Even with the absence of a work schedule, life seems to keep a pace of its own sans an employer, a formal schedule, or an externally imposed daily schedule. And weekends remain much as they did in the past, only now it is because Dena is on a schedule and weekends are -- as they have always been -- usually an unscheduled time for the two of us. However, weekends ten years ago were very busy, and scheduled, primarily with travel soccer, tournaments, CYO basketball, and driving Jane and Gaby to their respective social engagements. I still find great joy seeing those memories surface on my Facebook page, of those Stone Harbor Columbus Day tournaments (only you can't call it that any more), Saturday and Sunday soccer matches around Baltimore County, pumpkin-picking trips to southern Pennsylvania, evening drop offs and morning pick ups for sleepovers, Loyola basketball games, dances, parties, and more.
The ongoing political turmoil created more by the progressive politicians in the name of pandemic control has proven to me that it was a wonderful escape, even a fortunate coincidence, that we came to Wisconsin when we did. Watching the craziness from afar gives us a good sense of serenity and gratitude, happy that we are here (and able to help Abe and Jane) and even happier -- perhaps -- that we are "not there," referring to the tumult in Maryland, Baltimore and Loyola.
To be fair, the never-ending schedule of doing laundry, washing dishes, mowing the lawn, watering grass, plants and shrubs, paying bills, dealing with and paying for service contracts and subscriptions, and even shopping for groceries creates sort of a groundhog day existence, "Didn't I just do this yesterday?"

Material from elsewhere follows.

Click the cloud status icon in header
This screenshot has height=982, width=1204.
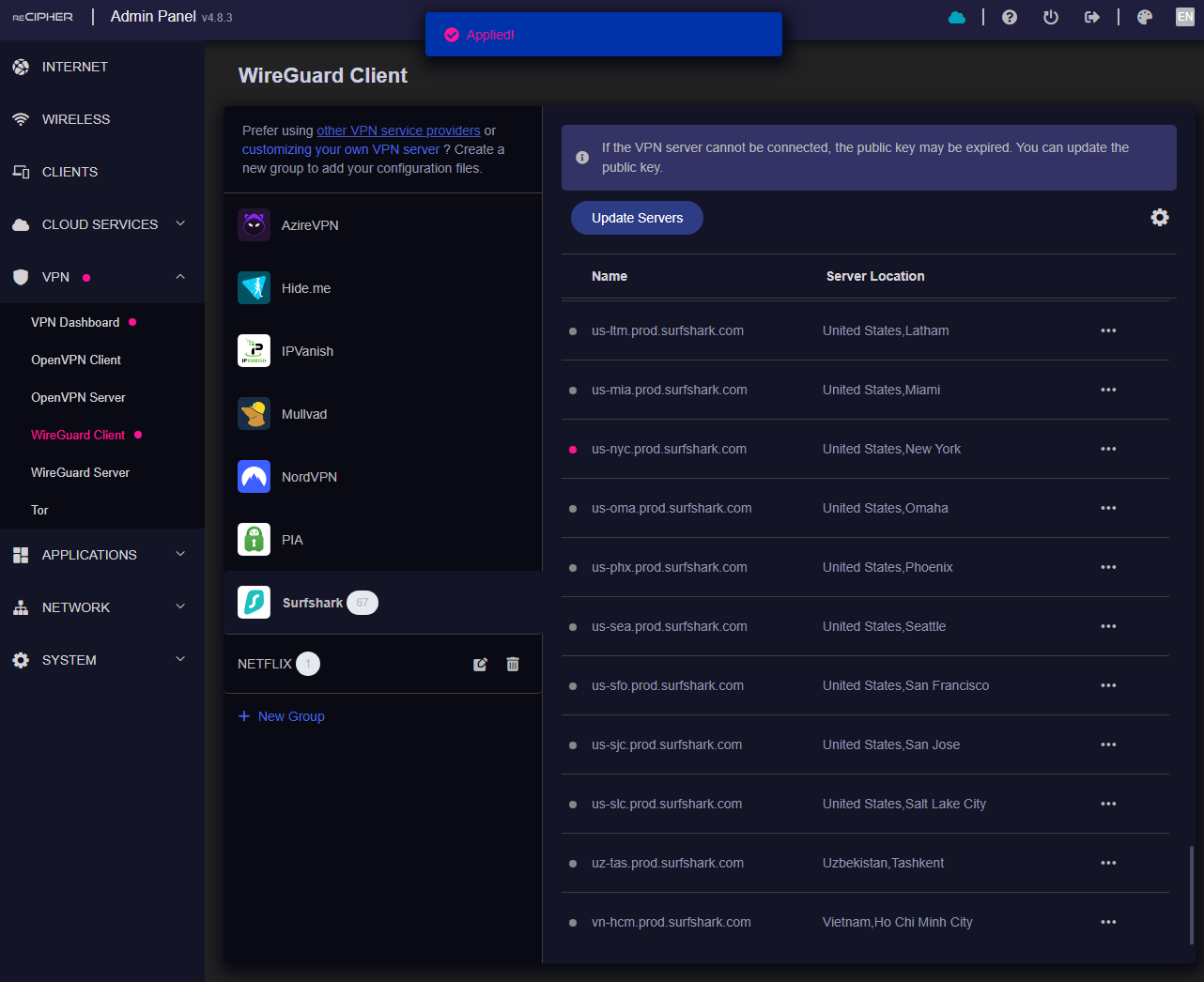[x=956, y=17]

Turning seventy two weeks ago was also a reminder of how most of my life is behind me and, as I tell Gaby, I am at the stage of my life where I spend more time relishing fond memories than in trying to create new memories. Not that there is no future, there is just a lot more of the past, and plenty of great memories upon which to reflect, including growing up in Eden, picking grapes, developing crushes on scores of girls, experiencing athletic triumphs and defeats, seeing parts of the world that 98% of Americans will never see, and more.

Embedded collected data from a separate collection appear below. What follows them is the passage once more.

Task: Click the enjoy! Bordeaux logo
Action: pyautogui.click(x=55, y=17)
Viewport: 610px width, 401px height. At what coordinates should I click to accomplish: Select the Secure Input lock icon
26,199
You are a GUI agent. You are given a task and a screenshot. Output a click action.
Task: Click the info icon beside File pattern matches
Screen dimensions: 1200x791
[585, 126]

And Saturdays in October still means Penn State football, thinking of Ed and the Nittany Lion games we attended, in State College, Syracuse, Lincoln (NE), Columbia (MO), and Pittsburgh. The tailgates on the 1960s, while I was in high school, were probably the best experiences -- rising before dawn in Eden, driving four hours to State College, tailgating, watching Penn State play great traditional rivals such as Army, Boston College, West Virginia, Navy and Syracuse, then driving home with a stop for dinner, maybe in DuBois, before arriving back in Eden maybe 14 hours after we had left. Sometimes the drive was in snow. I don't recall any of those early games being in the rain. I do recall some glorious fall foliage on the journey. Beaver Stadium held about 56,000 fans then, half of what it holds today. While I may have seen a Rip Engle coached team, Joe Paterno was the icon he would be for years before events spiraled out of control just before his death. One game dad even had the Airco jet available, and we flew into Williamsport, drove rental cars to the game, and returned via Williamsport, an airport with some of the scariest mountains surrounding the airport. In the late eighties, State's Charley Maguire hosted a game; Joe and Gail Fox and I stayed at his house and experienced the trek from Atherton Street to the stadium, much as I had when we stayed a few times at the Nittany Lion Inn in the sixties, or when I lived on Allen Street in 1975. By 1990, other than two home games with dad or Larry Timm, attending Penn State home football became a memory, replaced by televised games and then comparing notes with dad after the game.
These days, I am caught up with Holy Spirit for my local "social network," as tiny as that is and how distant I feel from the parens I work with, parents who are young enough o be my own children.